All that introduction to say, I think we confuse interpretation and application sometimes. On the one hand, we make many interpretations. This happens especially in a small group setting when you read something and one person says that the passage means one thing and another person says that the passage means a complete opposite thing and everyone nods in agreement. Two completely opposite interpretations cannot both be true.

The other error, the one that I find myself looking at more often lately, is that we are firm on the one interpretation, but we are also firm on the one application. We do not allow a text to have more than one application* because we like a single application the best. Here’s a for instance in Galatians 1:8:

But even if we or an angel from heaven should preach to you a gospel contrary to the one we preached to you, let him be accursed.

We are beginning a study in the book of Galatians next week at Kroc Church, and I get to teach on that verse. So, what immediately comes to mind when I read that verse? Mormons. We live just north of major Mormon country here in North Idaho, and the Latter-Day Saints have a large presence here. My pastor growing up was somewhat of an expert on the cults, and whenever the Mormons came up, we heard this verse. You see, according to the Mormon faith, Joseph Smith was visited by an angel named Moroni and shown the location of some golden plates that he needed to translate into the Book of Mormon. So, an angel from heaven preached a different gospel to him.

Don’t get me wrong, that’s a great application. Mormonism is a false gospel no matter how it came into existence, but if a so-called “angel” delivered it to Joseph Smith, that’s a superb application of this verse.

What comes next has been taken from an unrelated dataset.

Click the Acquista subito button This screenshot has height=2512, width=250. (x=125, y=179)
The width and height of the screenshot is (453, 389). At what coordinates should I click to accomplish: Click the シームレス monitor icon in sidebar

However, Galatians 1:8 was in the Bible 1800 years before Joseph Smith, so how was it applied then? If I connect the application of this verse so tightly to Mormonism that I don’t allow for other applications, I will miss a lot, specifically because I’m not Mormon!

Throughout the book of Galatians, Paul isn’t teaching against Mormonism, he’s teaching against legalism and license. He goes back and forth showing that a failure to trust God results in either an assumption that the cross of Christ isn’t enough (leading me to add works-based righteousness to the gospel) or that God doesn’t have my best interests at heart (leading me to disregard the commands of God because I think they are burdensome). The false gospel that is being preached to the Galatians is that they need to be circumcised in order to be Christians.

When I read Galatians 1:8 and only see a proof-text against Mormonism, the verse becomes meaningless to me. But, if I hold to the interpretation (that there is only one gospel and we need to reject all false ones) and can freely apply it to my context (where I hear many false gospels through people, media and culture all the time), then all of a sudden Galatians 1:8 is relevant to me and the situations that I find myself in.

So, interpretation, one. Application, many. Observe, Interpret, Apply. Learn it, live it, love it. And if an angel shows up on your bed tonight, just make sure you ask some probing questions.

*That’s not to say that every application is valid. Applications need to be firmly grounded in the observations and interpretation of the text.